Gel particle, a promising conformance control technology, is recently applying to after-polymer-flooding reservoirs by reusing the remaining polymer in porous media. However, there is no available numerical model which is useful for simulating the conformance control. A series of lab experiments are conducted to explore the main characters of gel particles movements after polymer flooding. Four main mechanisms, namely, swelling, synergy with remaining polymer, shear breaking, and deformation migration, are recognized and described by mathematical formulas. Based on the physical experiments, a numerical model is established to simulate gel particles propagation after polymer flooding. In particular, gel particles are treated as an additional component in aqueous phase. The interaction between the particle gels and the remaining polymer is simplified by aqueous viscosity relationship and particle gel grain size variation. Two transport forms, plugging and deformation migration, are embodied in the model, and the local pressure gradient controls which form the propagation belongs to. The retention of particle gels will cause pore volume decrease and therefore reduce the permeability of thief zones to bypassing water to less swept zones.
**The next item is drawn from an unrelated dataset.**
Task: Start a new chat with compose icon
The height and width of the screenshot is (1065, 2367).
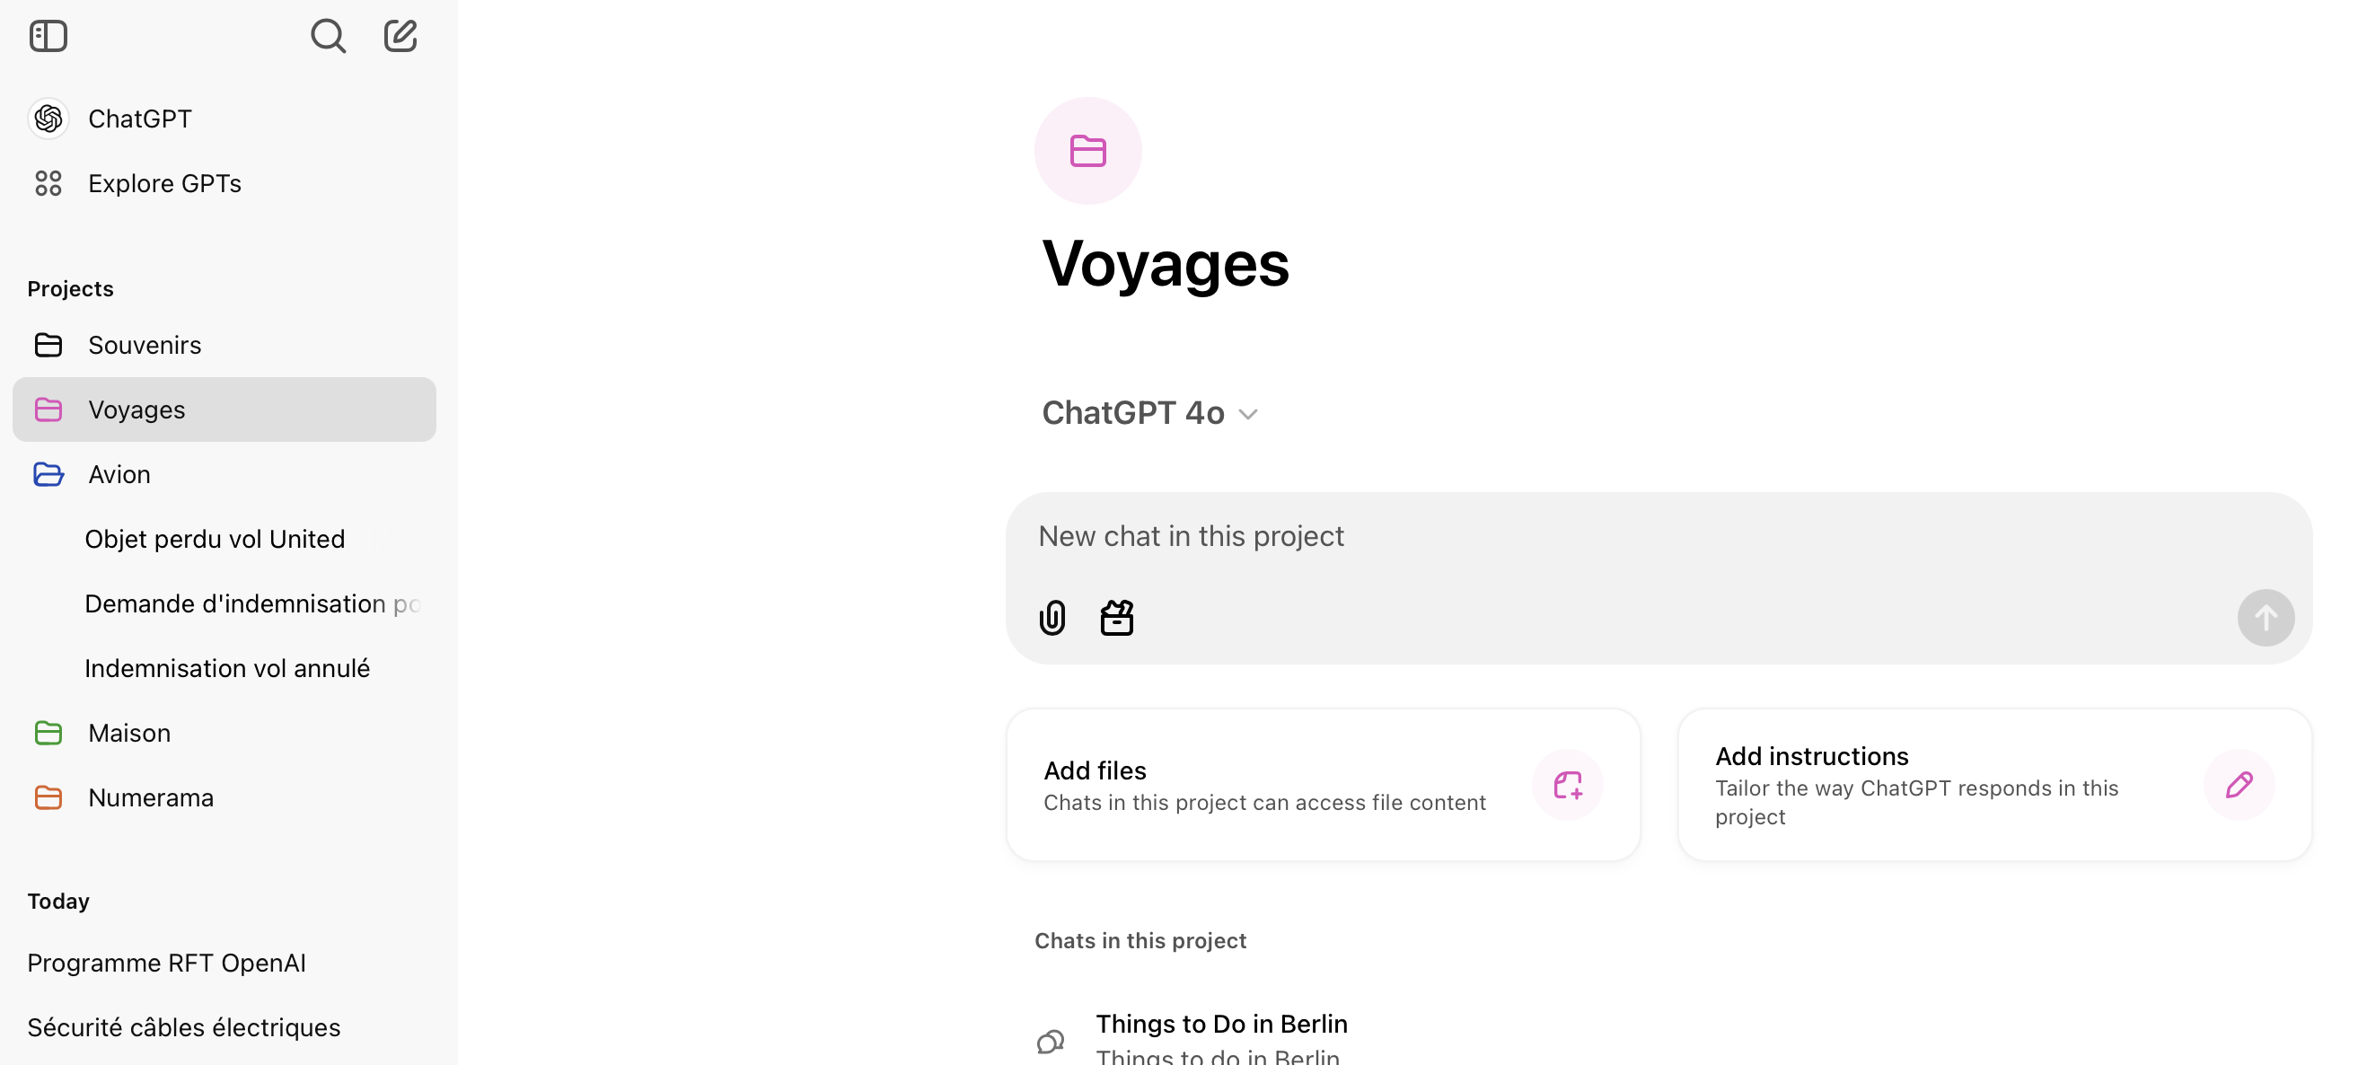Action: click(401, 36)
An iterative method is employed to decouple the gel particle profile control model, which is robust and fairly time-saving. In particular, the flow model is numerically solved by the IMPSAT method and the gel particles continuity equation is explicitly solved by using an operator splitting technique. The newly developed model is validated by history matching results of 1D experiments and actual application case. The results suggest that the presented model is helpful to optimize parameters for profile control for gel particle profile control technology.